The web provides access to millions of datasets. This data can have additional impact when it is used beyond the context for which it was originally created. This is supported by several recent developments, from global initiatives to publish scientific or government data to policies that mandate data sharing in some domains, and an increasing number of data science communities. There is plenty of advice on how to make a dataset easier to reuse, including technical standards, legal frameworks, and guidelines. While some of these are more widely used than others, overall we have very little empirical insight into what makes a dataset more reusable than others, and which of the existing enabling tools and principles, if any, make a difference.
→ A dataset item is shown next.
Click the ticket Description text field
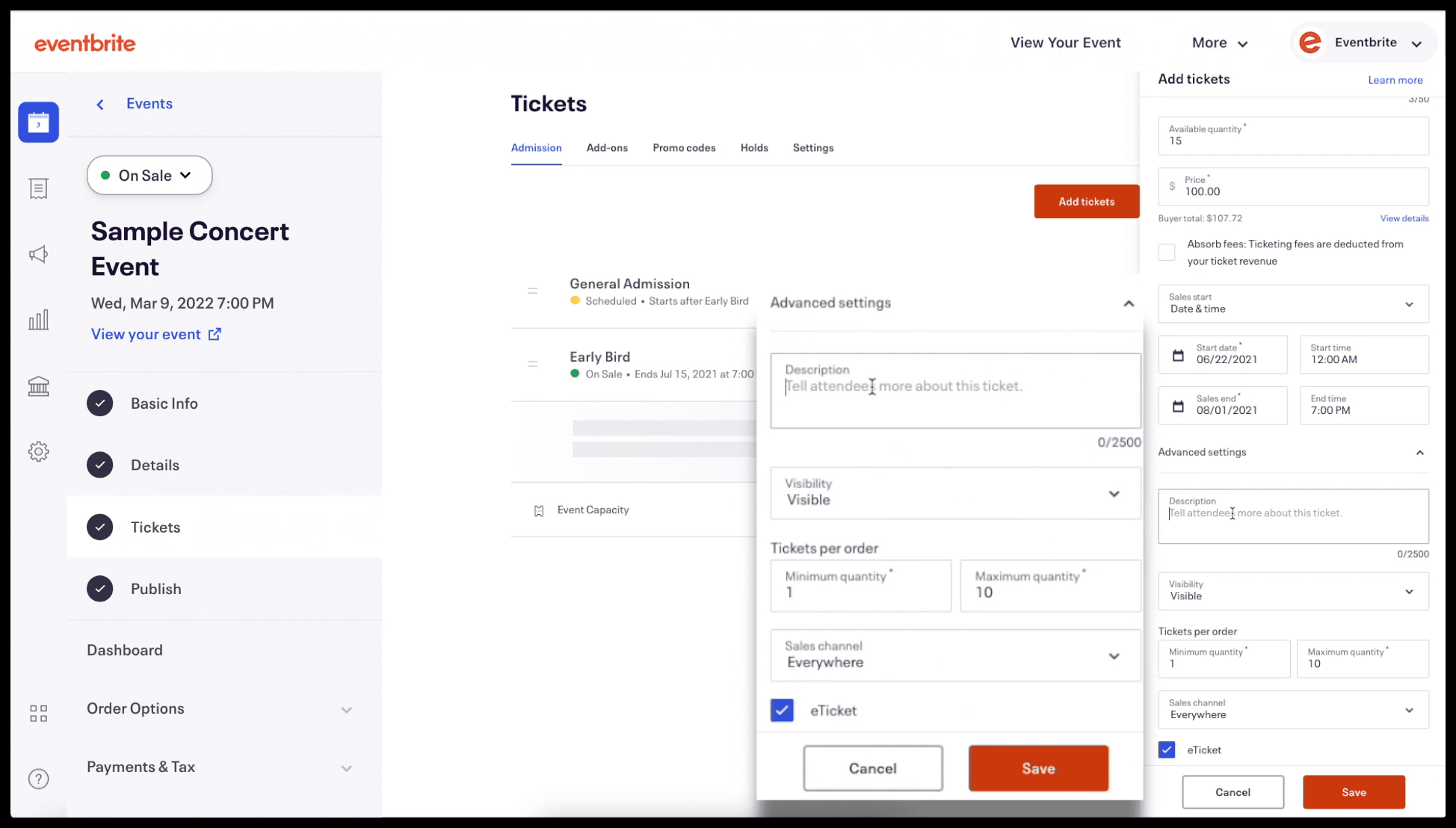Image resolution: width=1456 pixels, height=828 pixels. [954, 390]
In this paper, we propose a way to close this gap. We explore potential reuse features through a literature review and present a case study on datasets on GitHub, a popular platform for sharing code and data that is openly accessible. We describe a corpus of more than 1.4 million data files, from over 65,000 GitHub repositories containing tabular data. Using GitHub's engagement metrics as proxies for dataset reuse, we relate them to reuse features from the literature and devise an initial model, using deep neural networks, to predict a dataset's reusability.
This work demonstrates the practical gap between principles and actionable insights that allow data publishers and tools designers to implement functionalities that provably facilitate reuse. We believe our findings could motivate the development of new, empirical approaches to study data sharing and reuse, which could help identify high-value data assets, inform planning and resourcing of data-publishing projects, and assess the impact of open-data policies.